Gray highlighted the firm’s investment in “rules-based businesses” as another place where AI has the power to transform “legacy businesses.” AI’s ability to follow rules in businesses like accounting, healthcare claims, or marketing compliance is part of the opportunity that led Blackstone to invest in AGS Health, Citrin Cooperman, and Norm AI, he said.

While Gray’s comments were only about efficiency, they raise questions about the implications for workers. While some experts have suggested that AI could simply increase efficiency for companies, allowing them to do more with the same number of workers, AI disruption still raises the prospect of job cuts.

It’s still “early days,” said Gray, but the technology is already having an impact at Blackstone. The investment giant has built out an in-house video team to do everything from shoot its infamous holiday videos to make its presentations, like Gray’s September 17 talk, more sleek. Generative AI isn’t up to par just yet, but it’s much cheaper, Gray said.

Blackstone's Jon Gray in front of two versions of its latest commercial, one of which was made by generative AI.
A screenshot of Blackstone’s Jon Gray in front of two versions of its latest commercial, one of which was made by generative AI.
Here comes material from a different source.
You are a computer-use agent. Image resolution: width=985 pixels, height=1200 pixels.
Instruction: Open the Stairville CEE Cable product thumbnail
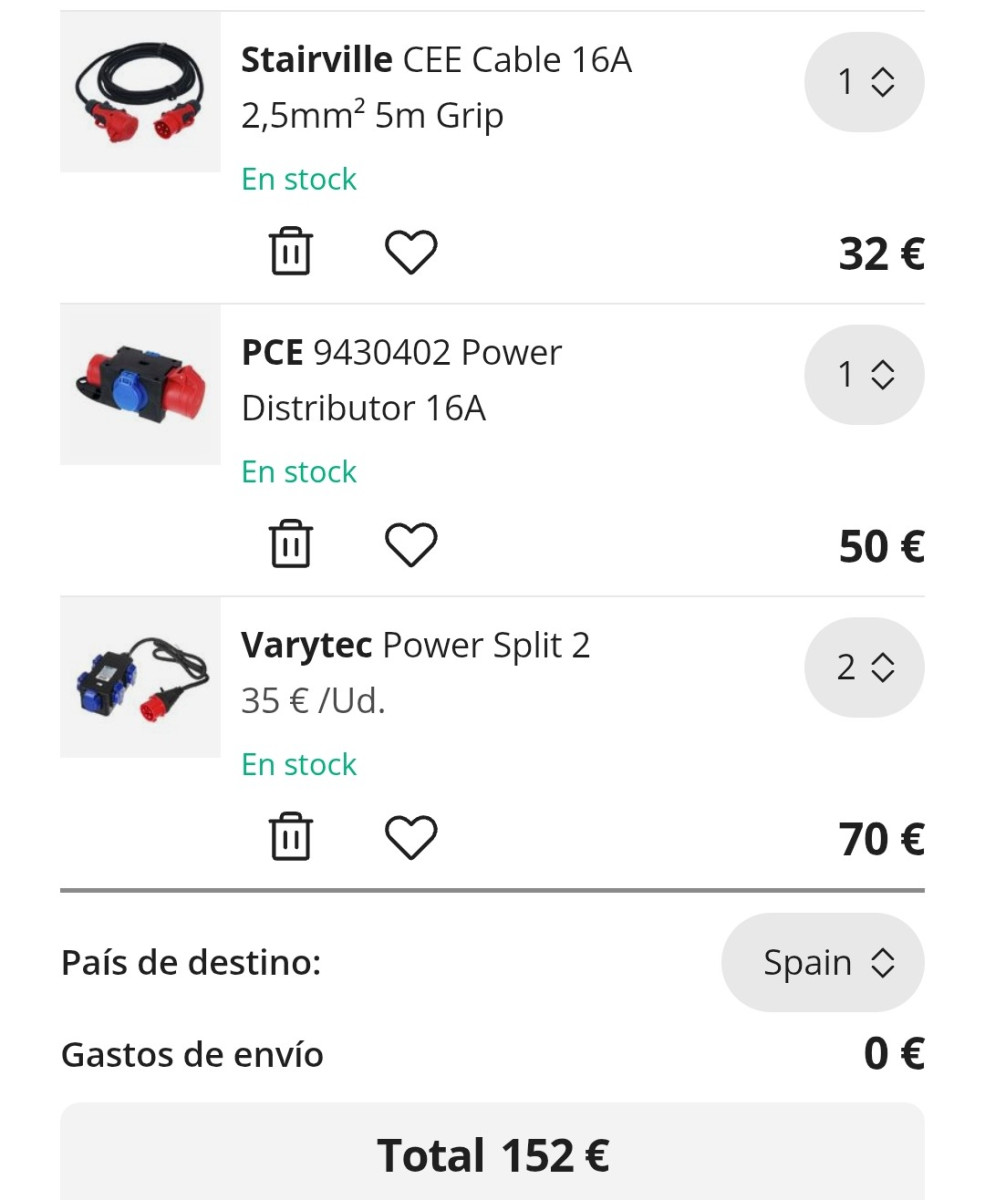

To highlight this, he played two versions of the same Blackstone commercial set in the 1849 Gold Rush. The first was filmed outside of Vancouver, and cost $1 million when tallying up the cost of travel, lodging, wages, and video editing, Gray said. The second commercial is “not quite as good yet,” but costs “a lot, lot less,” Gray said. “It was made on the eighth floor here with two guys in a couple of hours,” Gray said.